Last updated on November 10th, 2022 at 12:02 pm
France and Germany have put up 600 million euros to help South Africa change its energy system. This is part of a plan to invest 98 billion dollars that was approved at COP 27 in Egypt.
“South Africa, France, and Germany have signed loan agreements so that France and Germany will each give South Africa 300 million euros in concessional financing to help the country reduce its reliance on coal,” the three countries said in a statement released Wednesday.
Coal is an essential component of South Africa’s economy and is responsible for the employment of approximately 100,000 people. The country generates 80 percent of its electricity from coal. The year 2030 will see the closure of a number of power plants across the country. Because it can’t make enough electricity with its old equipment, Eskom, a state-owned utility that is currently in the red, has made it a policy to cut the power on a regular basis.
At the United Nations climate summit in Sharm el-Sheikh, which started on Sunday, a plan was approved to invest $98 billion in the energy transformation of Africa’s biggest industrial power. This came after an agreement in principle was reached at COP26 in Glasgow the year before.
South Africa was chosen to be a model for international cooperation in the fight against emissions in developing countries. The governments of France, Germany, the United Kingdom, the United States, and the European Union had already agreed to give 8.5 billion dollars in aid.

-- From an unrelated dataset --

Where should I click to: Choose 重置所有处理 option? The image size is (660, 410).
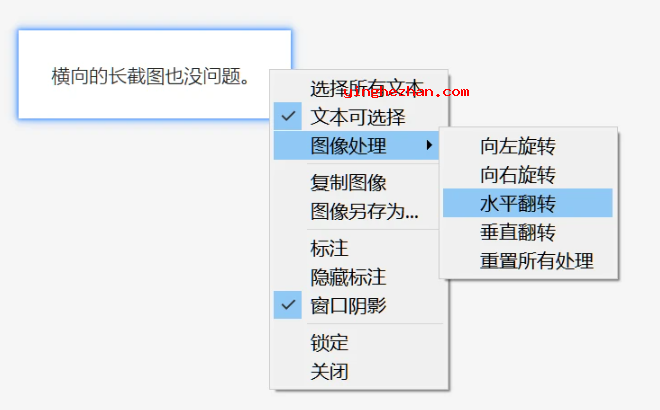click(x=528, y=261)
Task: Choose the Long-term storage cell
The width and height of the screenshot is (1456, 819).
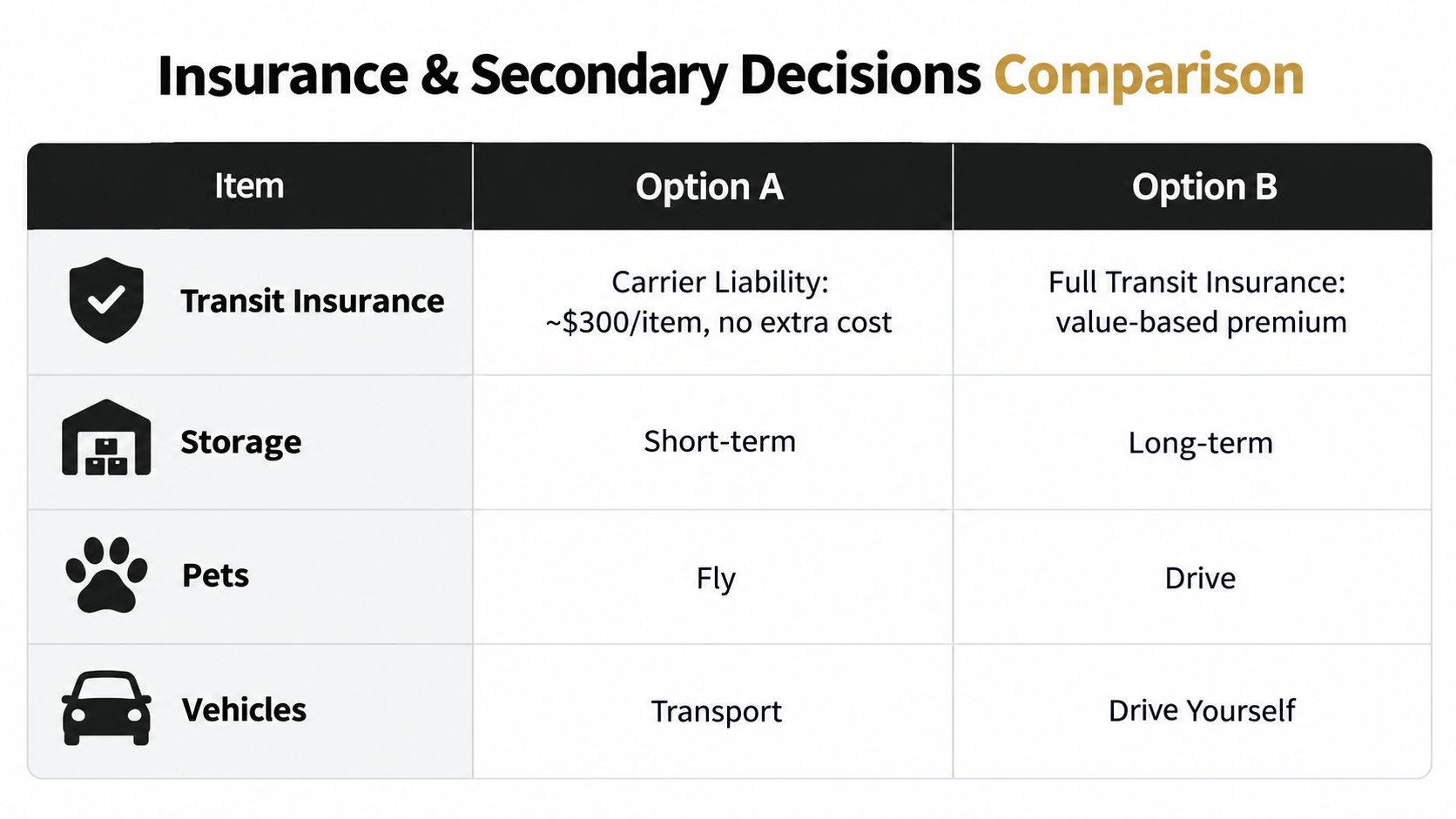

The amount that was made available by France and Germany in the form of loans from the German public investment bank and the French development agency (AFD) is the first tranche of this help. The World Bank estimates that South Africa will require at least $500 billion to reach carbon neutrality by the year 2050. The two countries have each committed one billion euros to helping South Africa reach its goal.
Cyril Ramaphosa, the President of South Africa, has been vocal in his criticism of wealthy nations’ practice of delivering aid to the world’s poorest mostly in the form of loans, which run the risk of adding to those nations’ existing levels of debt. According to a report that was commissioned by the chair of the COP, in order for the southern nations to finance their climate action, they will need more than $2 trillion per year by the year 2030. Nearly half of this amount will need to come from investors in other countries.